Register assignment is the process of mapping variables in a scheduled CDFG to physical storage units (registers). Clearly when two variables are simultaneously alive in a scheduled CDFG, they cannot be mapped to the same register. The register assignment problem can easily be modeled as a Graph Coloring problem where nodes in the graph correspond to variables in the CDFG and an edge connects any two nodes (variables) that are alive at the same time. Each color in a graph coloring solution corresponds to a unique register. The NP-complete Graph Coloring decision problem [4] can formally be states as:

#### Problem: Graph Coloring

**Instance**: A graph G(V,E) with vertex set V and edge set E, number of colors k.

**Question:** Does there exist a coloring of the graph G that assigns colors to each vertex  $v \in V$  such that for any edge  $e \in E$  the vertices connected by e have different colors, and that no more than k unique colors are used?

Although graph coloring is a difficult problem, the *maximum* variable cut in a scheduled CDFG can provide a lower bound limit on the number of required colors. This is because all variables in a cut are alive by definition and thus must be mapped to separate registers and therefore separate colors. We use this lower bound on the required number of registers to build our Scheduling FLOF.

## 3.4 Transformations

Transformations can serve as powerful tools in optimizing a design for Scheduling.

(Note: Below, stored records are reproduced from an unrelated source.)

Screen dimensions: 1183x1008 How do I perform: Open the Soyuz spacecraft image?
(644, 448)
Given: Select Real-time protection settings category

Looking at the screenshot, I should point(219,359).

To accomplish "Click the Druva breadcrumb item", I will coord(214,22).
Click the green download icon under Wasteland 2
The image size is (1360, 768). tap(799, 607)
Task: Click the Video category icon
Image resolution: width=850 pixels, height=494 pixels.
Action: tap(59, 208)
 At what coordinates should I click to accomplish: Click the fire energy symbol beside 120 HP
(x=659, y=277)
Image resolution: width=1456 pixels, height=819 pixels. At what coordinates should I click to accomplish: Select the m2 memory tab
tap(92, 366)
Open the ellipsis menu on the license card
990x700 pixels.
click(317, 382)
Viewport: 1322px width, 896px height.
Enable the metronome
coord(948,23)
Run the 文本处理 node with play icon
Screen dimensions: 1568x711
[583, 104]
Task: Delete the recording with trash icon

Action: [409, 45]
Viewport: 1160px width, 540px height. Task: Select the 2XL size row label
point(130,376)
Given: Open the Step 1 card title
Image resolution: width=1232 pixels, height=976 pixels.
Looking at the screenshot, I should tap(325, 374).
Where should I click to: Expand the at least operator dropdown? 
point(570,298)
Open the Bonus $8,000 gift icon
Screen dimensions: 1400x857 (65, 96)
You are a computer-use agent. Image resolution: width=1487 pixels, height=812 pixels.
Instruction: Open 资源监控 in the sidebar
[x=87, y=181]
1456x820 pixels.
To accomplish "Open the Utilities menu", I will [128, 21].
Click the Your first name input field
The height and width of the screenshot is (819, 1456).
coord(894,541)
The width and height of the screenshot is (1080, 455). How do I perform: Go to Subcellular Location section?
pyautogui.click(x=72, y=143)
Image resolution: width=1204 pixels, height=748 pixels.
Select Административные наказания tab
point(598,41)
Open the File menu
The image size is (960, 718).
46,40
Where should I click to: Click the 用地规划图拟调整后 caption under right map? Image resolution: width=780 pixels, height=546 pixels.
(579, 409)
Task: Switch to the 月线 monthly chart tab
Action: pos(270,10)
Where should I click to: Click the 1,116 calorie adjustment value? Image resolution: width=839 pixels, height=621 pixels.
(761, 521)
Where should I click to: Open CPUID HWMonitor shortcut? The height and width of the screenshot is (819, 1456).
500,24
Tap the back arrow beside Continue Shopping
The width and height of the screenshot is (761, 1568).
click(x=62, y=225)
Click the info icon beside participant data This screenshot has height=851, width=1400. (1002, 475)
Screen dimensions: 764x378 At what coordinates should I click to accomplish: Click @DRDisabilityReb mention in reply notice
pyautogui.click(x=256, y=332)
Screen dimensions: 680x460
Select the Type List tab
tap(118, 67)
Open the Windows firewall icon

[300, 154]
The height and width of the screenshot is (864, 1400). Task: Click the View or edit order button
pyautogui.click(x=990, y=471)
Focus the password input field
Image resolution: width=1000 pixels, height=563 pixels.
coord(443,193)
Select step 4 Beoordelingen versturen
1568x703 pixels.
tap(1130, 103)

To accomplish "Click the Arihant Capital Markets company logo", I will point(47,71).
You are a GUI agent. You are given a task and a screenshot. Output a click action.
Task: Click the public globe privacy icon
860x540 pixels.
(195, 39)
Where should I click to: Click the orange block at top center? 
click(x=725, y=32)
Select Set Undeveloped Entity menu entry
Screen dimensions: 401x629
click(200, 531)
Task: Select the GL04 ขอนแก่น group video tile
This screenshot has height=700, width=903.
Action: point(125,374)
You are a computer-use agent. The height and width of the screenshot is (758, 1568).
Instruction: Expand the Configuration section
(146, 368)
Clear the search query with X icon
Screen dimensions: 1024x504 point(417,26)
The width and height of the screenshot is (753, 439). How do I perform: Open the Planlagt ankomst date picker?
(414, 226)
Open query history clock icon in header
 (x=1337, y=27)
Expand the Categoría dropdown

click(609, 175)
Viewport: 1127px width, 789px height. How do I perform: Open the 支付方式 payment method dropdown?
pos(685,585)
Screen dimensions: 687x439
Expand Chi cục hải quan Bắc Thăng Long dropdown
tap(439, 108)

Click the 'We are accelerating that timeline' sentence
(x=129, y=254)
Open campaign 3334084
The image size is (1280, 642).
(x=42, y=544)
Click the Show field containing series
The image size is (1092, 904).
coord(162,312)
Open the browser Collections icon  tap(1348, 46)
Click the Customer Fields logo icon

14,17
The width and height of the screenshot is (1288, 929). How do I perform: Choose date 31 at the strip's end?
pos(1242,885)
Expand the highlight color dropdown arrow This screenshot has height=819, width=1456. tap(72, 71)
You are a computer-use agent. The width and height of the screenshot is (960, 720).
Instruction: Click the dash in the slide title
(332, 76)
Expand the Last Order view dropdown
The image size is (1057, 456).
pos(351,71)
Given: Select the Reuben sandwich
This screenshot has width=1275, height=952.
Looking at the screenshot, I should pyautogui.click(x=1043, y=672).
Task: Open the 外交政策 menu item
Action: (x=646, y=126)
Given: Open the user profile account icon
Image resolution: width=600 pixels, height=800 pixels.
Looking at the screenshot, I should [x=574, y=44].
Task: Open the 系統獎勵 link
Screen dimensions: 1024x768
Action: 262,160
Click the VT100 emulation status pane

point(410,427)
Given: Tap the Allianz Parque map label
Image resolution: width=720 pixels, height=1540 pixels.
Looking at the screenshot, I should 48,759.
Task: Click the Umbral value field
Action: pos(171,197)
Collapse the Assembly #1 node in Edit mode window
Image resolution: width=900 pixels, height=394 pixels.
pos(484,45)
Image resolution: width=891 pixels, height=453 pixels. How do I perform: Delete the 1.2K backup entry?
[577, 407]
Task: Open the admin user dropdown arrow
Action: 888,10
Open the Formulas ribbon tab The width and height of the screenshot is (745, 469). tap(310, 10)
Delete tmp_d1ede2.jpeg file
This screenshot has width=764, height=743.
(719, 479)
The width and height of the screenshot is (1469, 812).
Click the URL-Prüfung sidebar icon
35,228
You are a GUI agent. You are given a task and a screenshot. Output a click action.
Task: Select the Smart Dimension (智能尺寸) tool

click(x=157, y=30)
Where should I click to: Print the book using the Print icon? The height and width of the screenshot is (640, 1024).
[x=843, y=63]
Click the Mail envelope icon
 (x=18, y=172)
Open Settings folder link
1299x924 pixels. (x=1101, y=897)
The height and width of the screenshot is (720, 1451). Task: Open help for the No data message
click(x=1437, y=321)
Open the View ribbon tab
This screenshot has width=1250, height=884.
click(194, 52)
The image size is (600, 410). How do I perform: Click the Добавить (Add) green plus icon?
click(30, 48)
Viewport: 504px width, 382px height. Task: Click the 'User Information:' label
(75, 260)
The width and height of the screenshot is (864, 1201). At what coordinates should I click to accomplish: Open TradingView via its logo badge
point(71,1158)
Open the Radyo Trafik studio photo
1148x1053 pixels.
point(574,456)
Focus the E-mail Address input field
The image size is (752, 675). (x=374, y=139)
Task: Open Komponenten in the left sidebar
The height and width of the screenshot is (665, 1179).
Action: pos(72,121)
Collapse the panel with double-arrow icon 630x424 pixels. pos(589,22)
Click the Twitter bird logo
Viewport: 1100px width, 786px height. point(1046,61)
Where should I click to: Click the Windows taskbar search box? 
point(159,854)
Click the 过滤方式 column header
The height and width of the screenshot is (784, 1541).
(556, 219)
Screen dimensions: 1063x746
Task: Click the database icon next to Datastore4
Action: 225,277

Some examples of transformations are associativity, distributivity, and retiming.

Retiming is a special transformation action applied to looping CDFGs (repeating) and can be accomplished by doing either of the following: (i) remove one delay element from each input of an operation and add a delay at each of its outputs; (ii) remove one delay element from each output of an operation and introduce a new delay element at each of its inputs.



Figure 3. Example of how adding functional units can reduce the variable cut (& potentially the number of registers).

A delay element is a special type of operation that "delays" the variable at its input until the next iteration of the scheduled CDFG. We discuss examples of retiming and its impact on register minimization in Section 4.2.

## 4. FORWARD-LOOKING OBJECTIVE FUNCTIONS

The term *objective function* refers to a function that quantifies the quality of a solution (or a partial solution) in an optimization problem. Objective functions essentially form the backbone of any optimization algorithm and serve as the guide in obtaining desired solutions. In a sorting problem for example, the objective function  $OF_{Sort}(\ )$  can be defined as the percentage of items that are correctly sorted in a solution instance. Thus, the objective of a sorting algorithm would be to find a solution such that the objective function  $OF_{Sort}(\ )$  is maximized.

The success of an optimization algorithm often depends heavily on carefully designed and tuned objective functions. However, modern layered optimization flows, that are necessary to approach and solve complex problems, often hinder or severely limit the usefulness of objective functions. Layering complex problems into logical steps serves as a tool to abstract away details that can make a problem very difficult to approach otherwise. Although each individual level may work well separately, final results may not be as good as possible due to the interaction between the levels. This is mostly due to the fact that the effects of actions in one layer will impact subsequent layers. For example, in system-on-chip design, optimizing the high-level communication among different modules may have adverse effects that will not be apparent until the floorplanning or place-&-route stages when new constraints (such as physical placement and mapping) take effect.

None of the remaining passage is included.